_What you need to do_. Produce as output only the lines below starting at the line with "How do I perform: Click the 3m" and continuing through the line with "Task: Click the smiley", each one exactly as written.

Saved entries
____

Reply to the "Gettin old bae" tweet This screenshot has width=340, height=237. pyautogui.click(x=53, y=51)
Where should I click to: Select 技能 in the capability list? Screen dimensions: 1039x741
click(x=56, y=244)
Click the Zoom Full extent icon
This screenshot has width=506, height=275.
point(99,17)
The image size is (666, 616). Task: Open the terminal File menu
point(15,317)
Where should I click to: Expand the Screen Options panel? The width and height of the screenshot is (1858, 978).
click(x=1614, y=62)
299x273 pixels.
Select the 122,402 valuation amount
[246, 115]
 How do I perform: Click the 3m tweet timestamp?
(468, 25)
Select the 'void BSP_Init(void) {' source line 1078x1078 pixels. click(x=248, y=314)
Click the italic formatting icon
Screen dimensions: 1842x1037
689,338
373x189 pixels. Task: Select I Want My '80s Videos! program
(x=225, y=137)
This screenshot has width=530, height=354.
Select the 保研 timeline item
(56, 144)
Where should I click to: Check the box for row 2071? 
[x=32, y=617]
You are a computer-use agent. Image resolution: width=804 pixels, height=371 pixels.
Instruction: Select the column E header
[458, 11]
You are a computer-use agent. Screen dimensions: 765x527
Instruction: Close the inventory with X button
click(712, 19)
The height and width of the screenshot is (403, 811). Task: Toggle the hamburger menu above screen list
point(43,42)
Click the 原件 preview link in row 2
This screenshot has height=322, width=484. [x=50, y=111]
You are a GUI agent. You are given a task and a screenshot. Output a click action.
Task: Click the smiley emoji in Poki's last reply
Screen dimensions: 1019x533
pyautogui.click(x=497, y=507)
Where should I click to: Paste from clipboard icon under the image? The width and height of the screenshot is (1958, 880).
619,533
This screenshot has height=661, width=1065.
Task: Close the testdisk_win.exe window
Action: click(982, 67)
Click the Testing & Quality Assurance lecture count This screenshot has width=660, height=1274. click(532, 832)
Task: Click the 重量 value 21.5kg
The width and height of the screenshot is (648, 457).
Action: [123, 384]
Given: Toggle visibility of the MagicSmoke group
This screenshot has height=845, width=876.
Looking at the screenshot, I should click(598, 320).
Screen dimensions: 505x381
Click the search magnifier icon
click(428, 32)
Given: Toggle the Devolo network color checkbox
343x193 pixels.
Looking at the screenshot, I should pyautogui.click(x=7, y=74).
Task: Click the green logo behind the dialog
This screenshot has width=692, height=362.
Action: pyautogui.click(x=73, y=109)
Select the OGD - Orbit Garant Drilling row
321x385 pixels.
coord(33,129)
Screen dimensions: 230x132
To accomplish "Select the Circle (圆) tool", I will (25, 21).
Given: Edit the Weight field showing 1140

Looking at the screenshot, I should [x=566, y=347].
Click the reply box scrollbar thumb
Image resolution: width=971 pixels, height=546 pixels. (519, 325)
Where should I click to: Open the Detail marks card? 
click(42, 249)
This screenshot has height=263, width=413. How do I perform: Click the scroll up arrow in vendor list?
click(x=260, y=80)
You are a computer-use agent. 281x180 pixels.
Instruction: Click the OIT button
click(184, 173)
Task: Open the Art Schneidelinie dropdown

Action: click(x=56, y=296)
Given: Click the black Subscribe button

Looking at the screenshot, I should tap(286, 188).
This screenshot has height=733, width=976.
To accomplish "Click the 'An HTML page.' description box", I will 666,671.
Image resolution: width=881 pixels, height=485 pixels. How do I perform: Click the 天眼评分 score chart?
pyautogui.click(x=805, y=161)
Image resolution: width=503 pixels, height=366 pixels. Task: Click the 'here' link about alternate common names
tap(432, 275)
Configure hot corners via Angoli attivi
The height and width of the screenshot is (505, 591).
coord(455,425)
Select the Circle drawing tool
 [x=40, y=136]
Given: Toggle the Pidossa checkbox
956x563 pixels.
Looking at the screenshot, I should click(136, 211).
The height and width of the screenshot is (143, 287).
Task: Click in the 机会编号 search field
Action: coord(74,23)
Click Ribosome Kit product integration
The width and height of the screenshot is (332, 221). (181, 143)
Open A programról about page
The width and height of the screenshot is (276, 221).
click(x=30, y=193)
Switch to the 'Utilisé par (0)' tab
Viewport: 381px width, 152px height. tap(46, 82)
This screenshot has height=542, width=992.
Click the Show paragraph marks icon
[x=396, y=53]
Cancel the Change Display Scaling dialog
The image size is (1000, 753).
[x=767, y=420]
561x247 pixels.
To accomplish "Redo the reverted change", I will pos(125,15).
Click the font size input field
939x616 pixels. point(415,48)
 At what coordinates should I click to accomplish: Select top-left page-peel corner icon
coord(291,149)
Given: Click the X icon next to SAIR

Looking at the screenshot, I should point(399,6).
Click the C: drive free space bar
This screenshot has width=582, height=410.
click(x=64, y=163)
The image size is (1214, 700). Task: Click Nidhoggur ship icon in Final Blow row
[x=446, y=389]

____

_Written response_.
 How do I perform: Click the 3m tweet timestamp?
(468, 25)
Select the 'void BSP_Init(void) {' source line 1078x1078 pixels. click(x=248, y=314)
Click the italic formatting icon
Screen dimensions: 1842x1037
689,338
373x189 pixels. Task: Select I Want My '80s Videos! program
(x=225, y=137)
This screenshot has width=530, height=354.
Select the 保研 timeline item
(56, 144)
Where should I click to: Check the box for row 2071? 
[x=32, y=617]
You are a computer-use agent. Image resolution: width=804 pixels, height=371 pixels.
Instruction: Select the column E header
[458, 11]
You are a computer-use agent. Screen dimensions: 765x527
Instruction: Close the inventory with X button
click(712, 19)
The height and width of the screenshot is (403, 811). Task: Toggle the hamburger menu above screen list
point(43,42)
Click the 原件 preview link in row 2
This screenshot has height=322, width=484. [x=50, y=111]
You are a GUI agent. You are given a task and a screenshot. Output a click action.
Task: Click the smiley emoji in Poki's last reply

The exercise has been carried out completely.